---------- Exercise inputs ----------

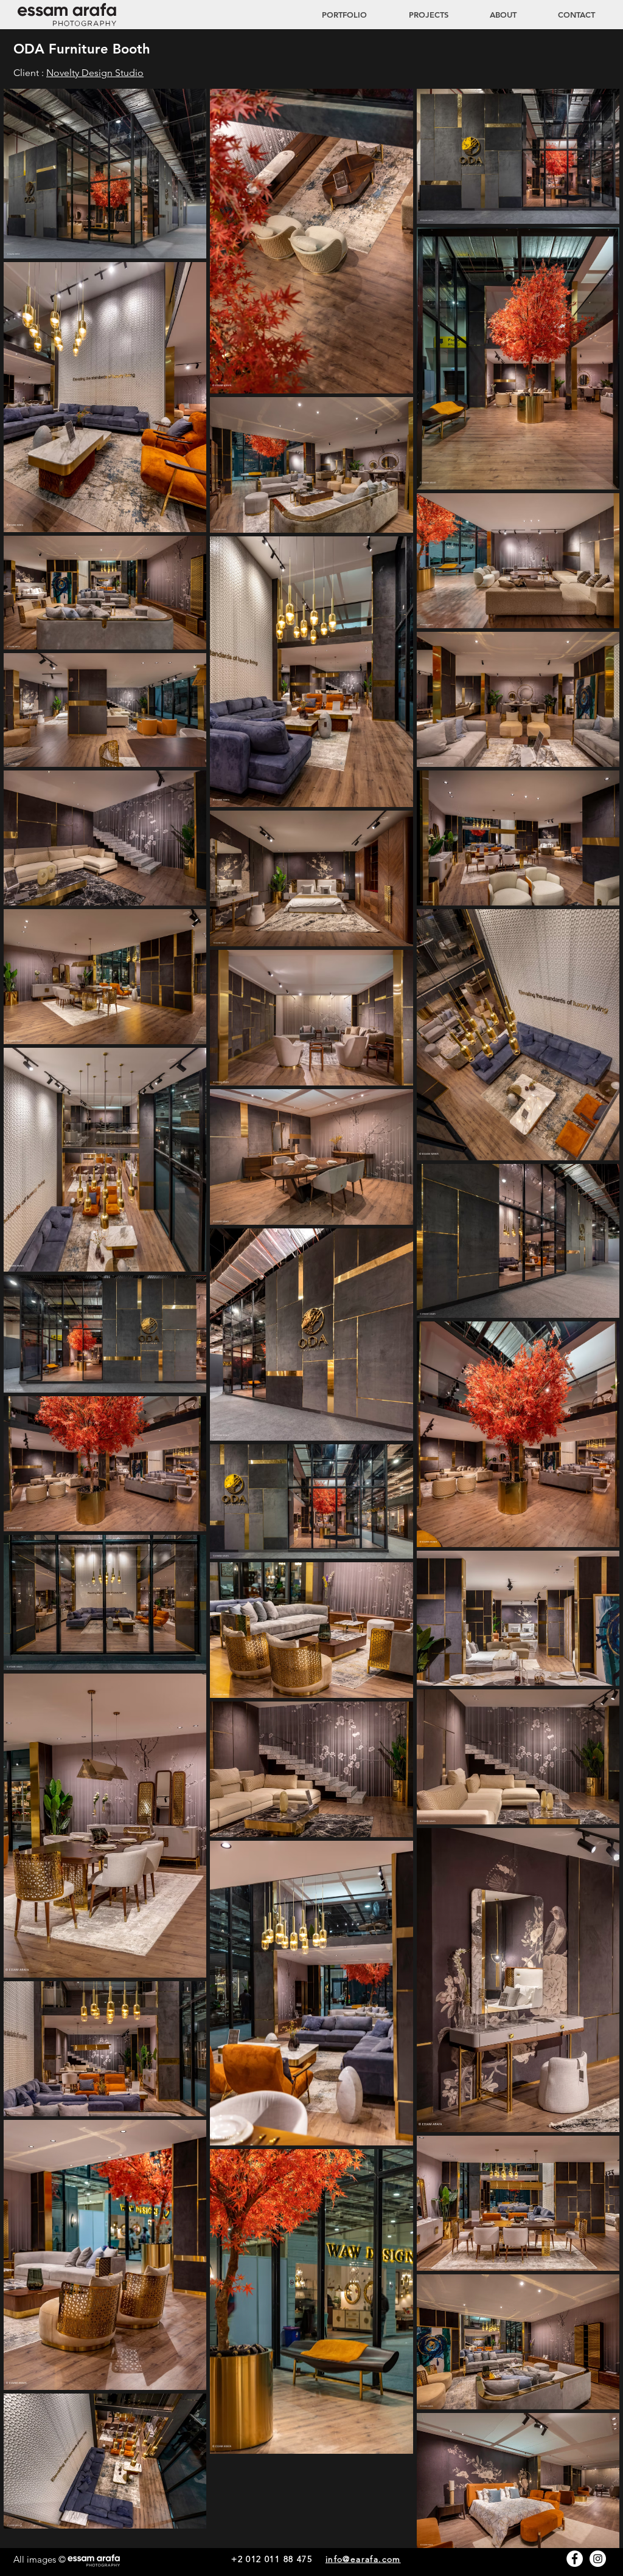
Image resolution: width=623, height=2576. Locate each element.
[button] (417, 14)
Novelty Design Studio (95, 72)
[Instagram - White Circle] (598, 2558)
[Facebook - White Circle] (574, 2558)
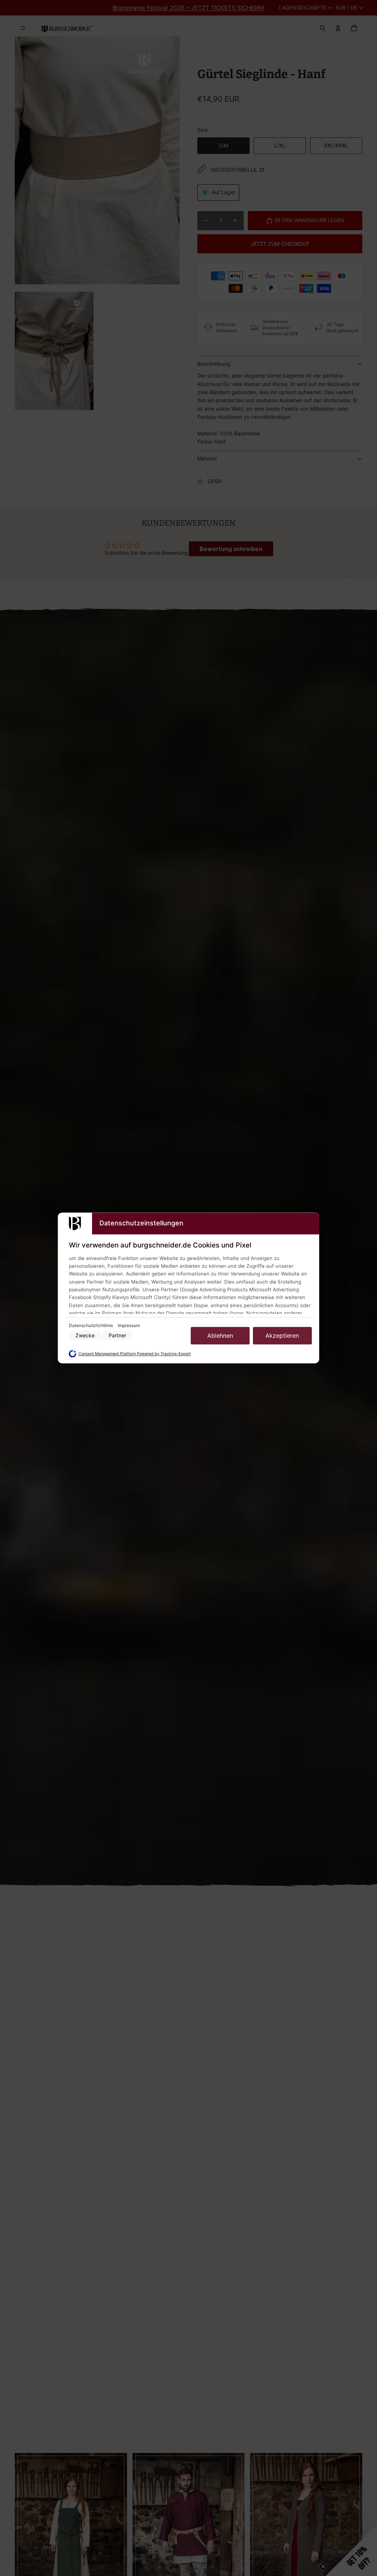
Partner (117, 1336)
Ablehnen (220, 1335)
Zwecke (85, 1336)
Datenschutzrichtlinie (91, 1325)
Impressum (129, 1325)
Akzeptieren (282, 1335)
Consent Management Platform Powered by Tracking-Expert (134, 1353)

----------

● Aim of the exercise: Except for the pictures, give the data again word for word.

● Completed exercise:
Image resolution: width=623, height=2576. Locate each element.
[button] (417, 14)
Novelty Design Studio (95, 72)
[Instagram - White Circle] (598, 2558)
[Facebook - White Circle] (574, 2558)
Partner (117, 1336)
Ablehnen (220, 1335)
Zwecke (85, 1336)
Datenschutzrichtlinie (91, 1325)
Impressum (129, 1325)
Akzeptieren (282, 1335)
Consent Management Platform Powered by Tracking-Expert (134, 1353)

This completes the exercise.